Born and raised in Moscow, photographer Nastya Yakovleva has always been in love with the Russian capital’s eclectic architecture, including its less celebrated neighbourhoods. “I would take trips to the outskirts of the city just to look at these buildings, even before I started taking photos,” she recalls. “I simply love that you can go to such different places and it will be almost the same, but never quite the same.”
Yakovleva brings a fresh perspective to the much explored subject of New East pre-fab architecture, although she says that she never set out to make statements about the buildings themselves. “I think the feeling of nostalgia and the bittersweet associations with childhood are common for everyone,” she reflects. “I know this topic [of New East architecture] is very trendy now, but for me it was really my own discovery. Every shot is a stroke of luck for me. I don’t plan my projects, but I find common threads in my work later.”

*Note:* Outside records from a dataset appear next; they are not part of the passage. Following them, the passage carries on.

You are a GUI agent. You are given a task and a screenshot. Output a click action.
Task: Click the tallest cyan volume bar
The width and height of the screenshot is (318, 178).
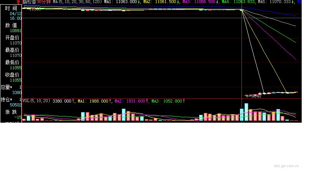click(x=246, y=112)
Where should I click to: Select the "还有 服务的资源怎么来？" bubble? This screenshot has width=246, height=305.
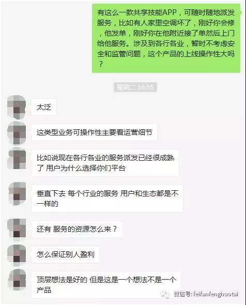coord(77,228)

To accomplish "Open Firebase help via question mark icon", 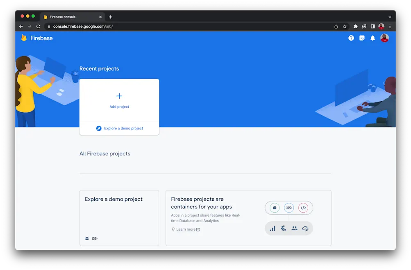I will click(351, 38).
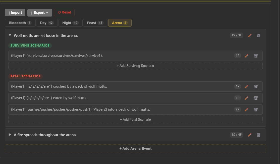Delete the fire spreads arena event

click(x=258, y=135)
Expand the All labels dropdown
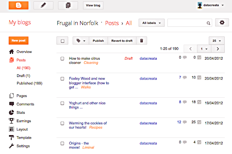 pyautogui.click(x=152, y=23)

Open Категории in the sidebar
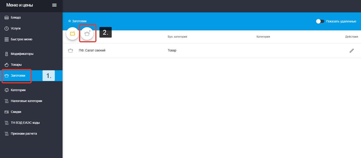pos(18,90)
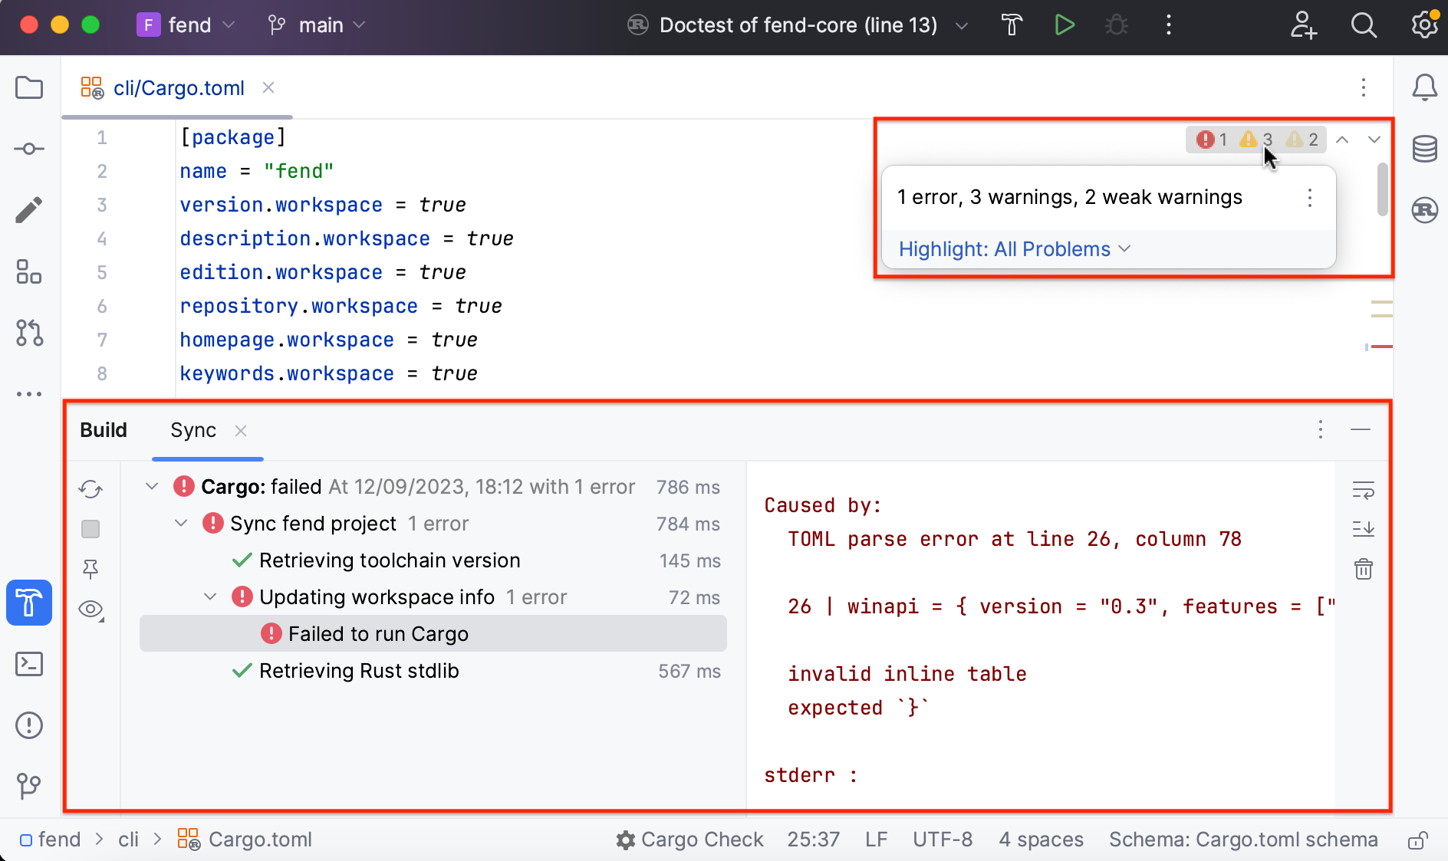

This intuitive approach started as a protest against the rigidity of some professors she had encountered at VGIK—a well-respected Moscow film school, where Yakovleva studied cinematography. “We had this professor who always rolled his eyes and asked, ‘So, what did you take this picture for?’ He would really trash our works,” the photographer remembers. “This question, what for, still haunts me every time I take up the camera.”
Yakovleva solves this problem by using her smartphone for her non-commercial projects, subconsciously giving herself the freedom to break rules and take photos she knows that her teachers would have considered “wrong”. “I like the exact opposite of what I was taught. I like flat shots, centred composition, empty spaces, the absence of people,” she says.
Throughout the series, just one person makes it into the frame: Yakovleva’s grandfather. “He was my guide into this world, so it made sense to include a photo of him,” she explains. “He worked in construction and when I was little, he used to tell me the history of buildings, pointing out all the differences and details… Of course, I don’t remember much now. But the fascination stayed with me.”
The rest of the project mixes exterior and interior shots. The identical layouts and similar, often outdated. Interiors captivate the photographer as much as exteriors, if not more so. “It’s incredible how different and alike our homes can be at the same time,” Yakovleva says. “The very thought that so many people live in, essentially, the same flats, is so intriguing to me.”